▶ [YOUR TASK]:
Arrange the items in the part that opens with the line containing "Given: Star the Zapier app next to its title" and closes with the line containing "Looking at the", both lines included, as a two-column CSV with the columns "item_text" and "answer". Give one row per item, put each field in quotation marks, replace line breaks with spaces, and leave out the pictures.

▶ [RECORDS FOR THIS TASK]:
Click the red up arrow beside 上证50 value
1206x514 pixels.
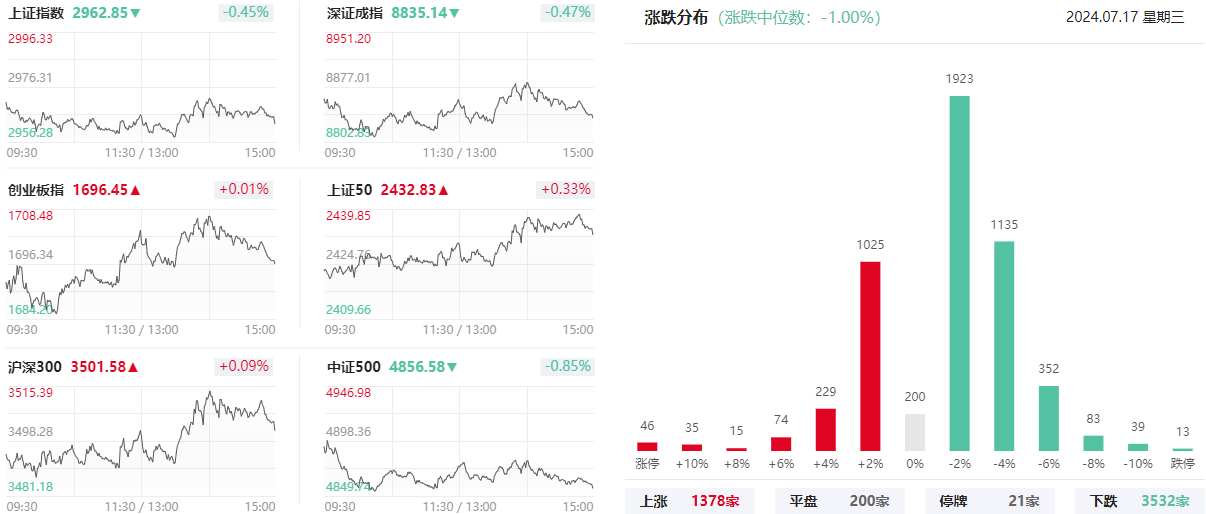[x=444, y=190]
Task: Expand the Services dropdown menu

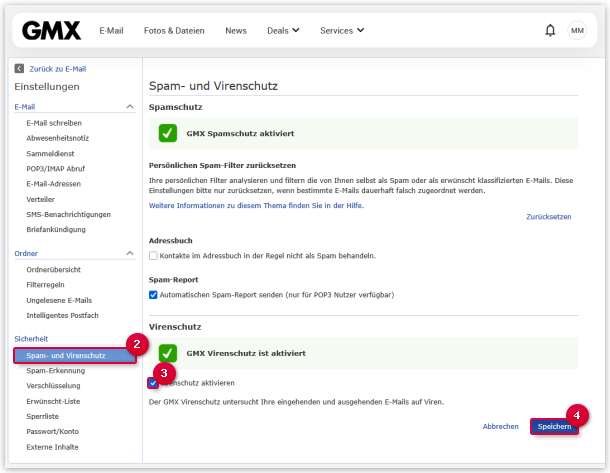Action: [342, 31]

...

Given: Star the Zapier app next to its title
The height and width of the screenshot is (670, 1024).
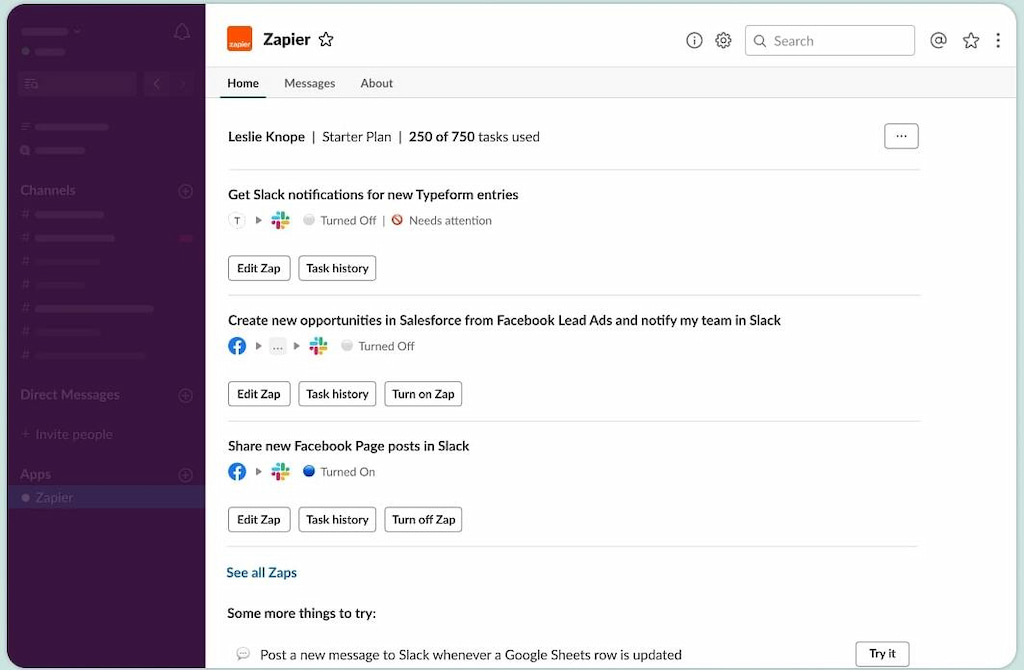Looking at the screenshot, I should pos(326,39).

* * *

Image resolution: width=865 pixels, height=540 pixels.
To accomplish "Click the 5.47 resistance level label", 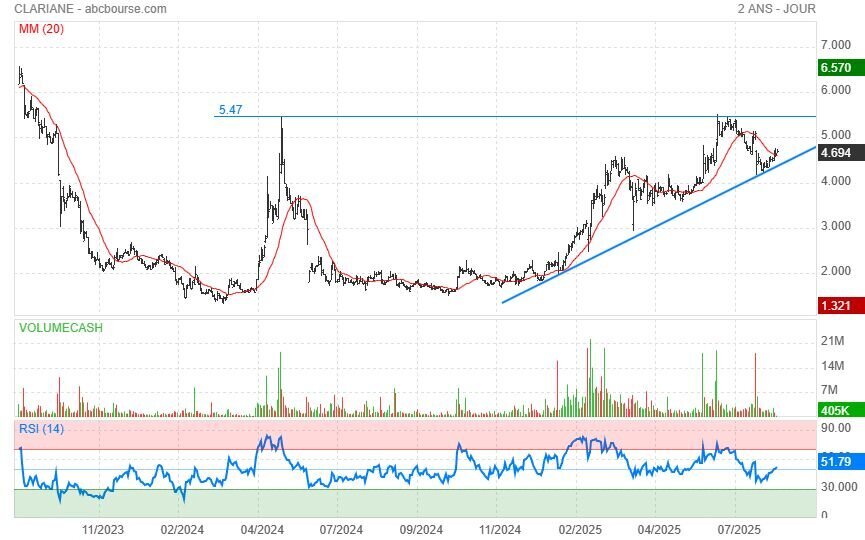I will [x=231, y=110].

▶ [RESULT BELOW]:
item_text,answer
"Given: Star the Zapier app next to its title The height and width of the screenshot is (670, 1024).","Looking at the screenshot, I should pos(326,39)."